Atmospheric nitrogen (N) deposition has been shown to affect N cycling in forests with feedbacks on the phosphorus (P) cycle. Therefore, the main objective of the 2nd phase of the SPP 1685 priority program is to investigate the importance of soil organic matter turnover on P cycling under environmental change. This will be tested in a common field experiment installed in Lüss and Bad Brückenau studying the effect of N, P and N+P additions on N and P dynamics and forest nutrition. Major effects are expected in Lüss, the P-limited ecosystem, which would eventually shift from a recycling to an acquiring strategy.The objectives of our joint proposal (Group of Plant Nutrition, ETH Zurich; Group of Geoecology, University of Tübingen; Group of Environmental Sensing and Monitoring, FZ Jülich) are to determine which and to which extent soil biological processes in the forest ecosystem are affected by mineral N and P additions and how this further translates into plant nutrition over the three years of the second phase of the SPP 1685. We plan to extend the set of field sites because of the unique opportunity to study the fate of fertilizer-P by radioactive isotopes (P-32, P-33) under outdoor conditions in a forest at the FZ Jülich (intermediate in terms of soil P fractions as compared to Lüss and Bad Brückenau). Our hypotheses are that after mineral fertiliser additions, the distribution of inorganic and organic P forms in soils will change, more in Lüss than in Jülich and Bad Brückenau.
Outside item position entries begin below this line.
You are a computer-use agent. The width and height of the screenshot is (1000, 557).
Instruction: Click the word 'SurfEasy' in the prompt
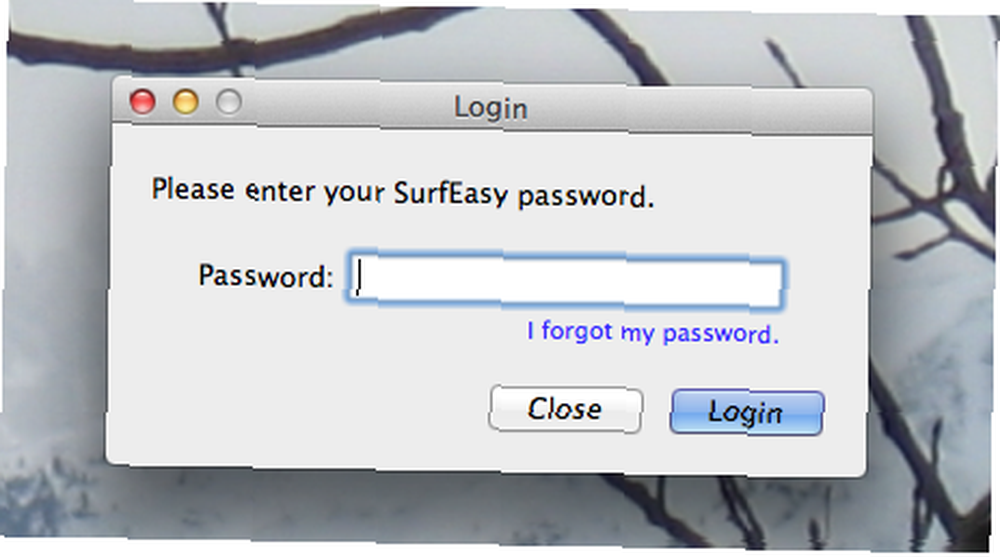tap(450, 193)
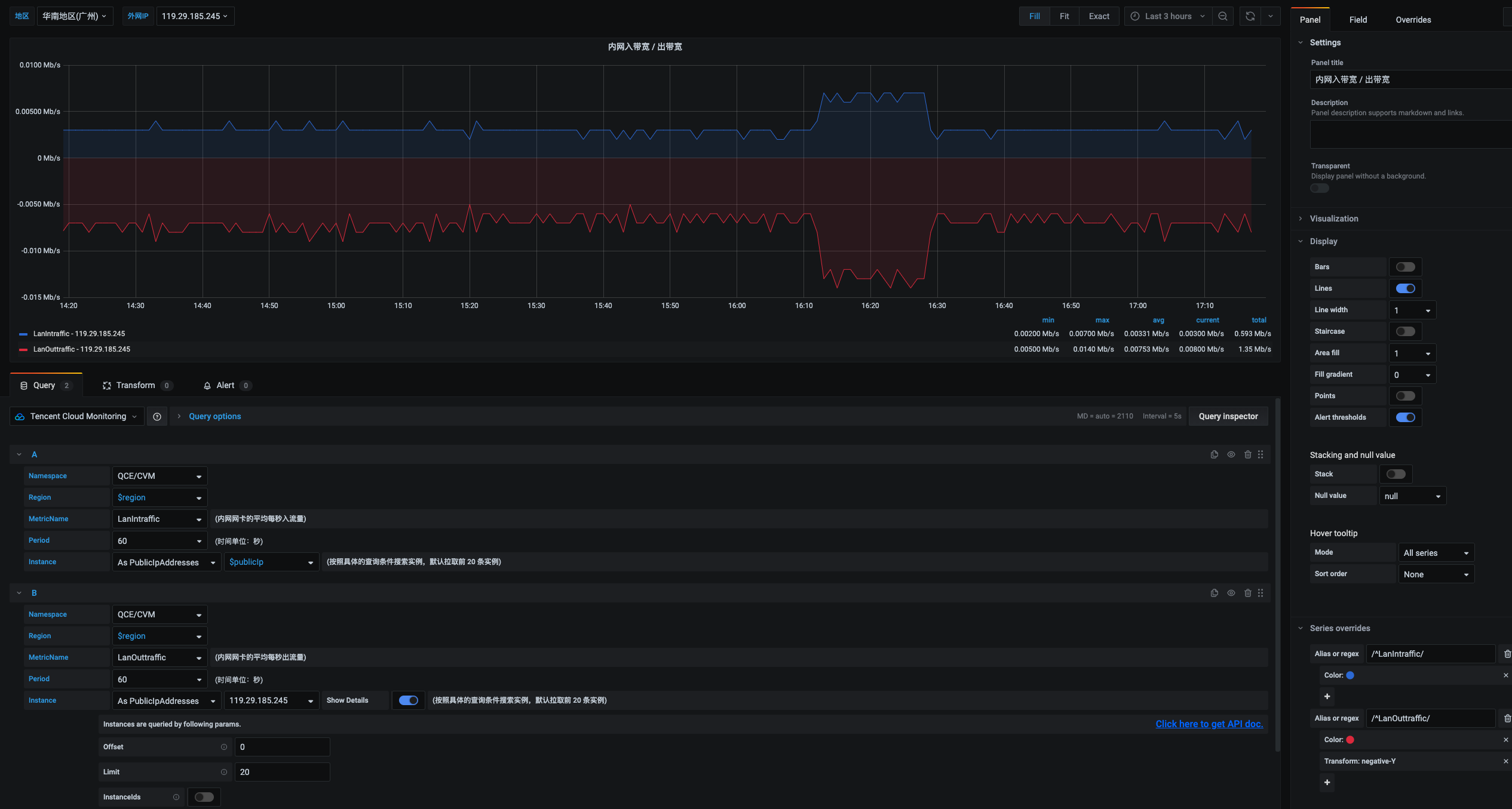Screen dimensions: 1512x809
Task: Click here to get API doc link
Action: [x=1209, y=724]
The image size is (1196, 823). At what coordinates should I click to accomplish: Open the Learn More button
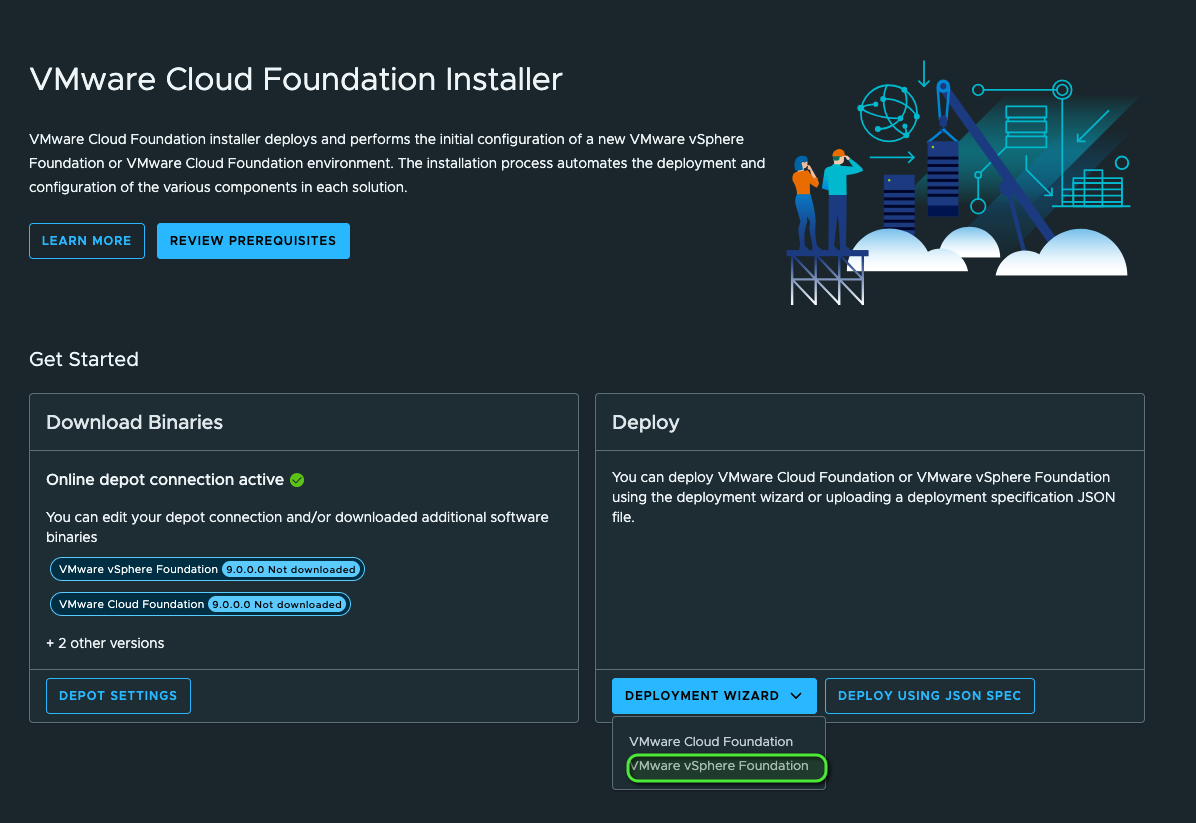pyautogui.click(x=87, y=241)
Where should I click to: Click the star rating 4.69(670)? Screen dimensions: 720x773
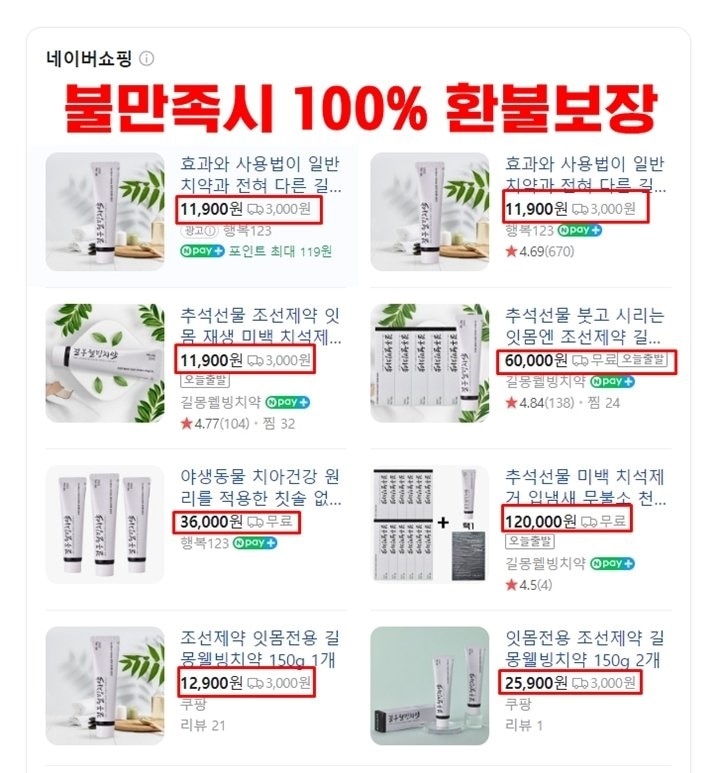pyautogui.click(x=540, y=251)
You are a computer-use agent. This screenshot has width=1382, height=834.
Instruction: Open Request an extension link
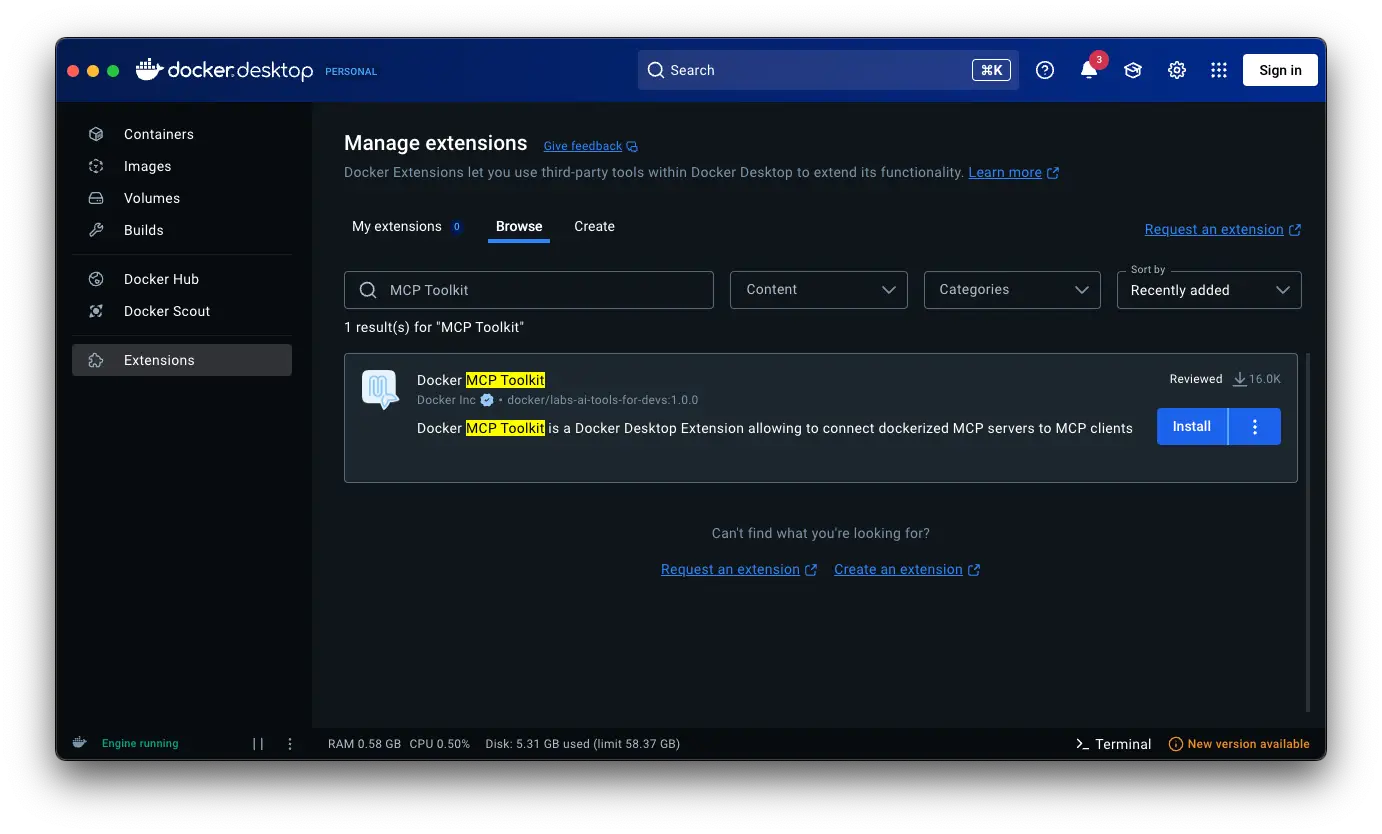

The mineralogy and initial P status of the soils will also be determinant factors for the changes. As a result, the source for plant P (and N) nutrition will differ between Lüss, Jülich, and Bad Brückenau. Processes in soil and fluxes in soil and between plants and soil will also be affected in the short term (3 years of the project), most likely because of an increased organic matter turnover. We will use microbiological tools and P-31 NMR analysis together with stable and radioactive isotope techniques. Using these complementary tools we will be able to quantify soil and plant P pools, characterize organic P forms, assess soil microbial community structure harbouring phosphatase genes, quantify fluxes of P between pools in soils and plants, and identify the contribution of different sources for plant nutrition of exemplary forest ecosystems subject to N and P additions.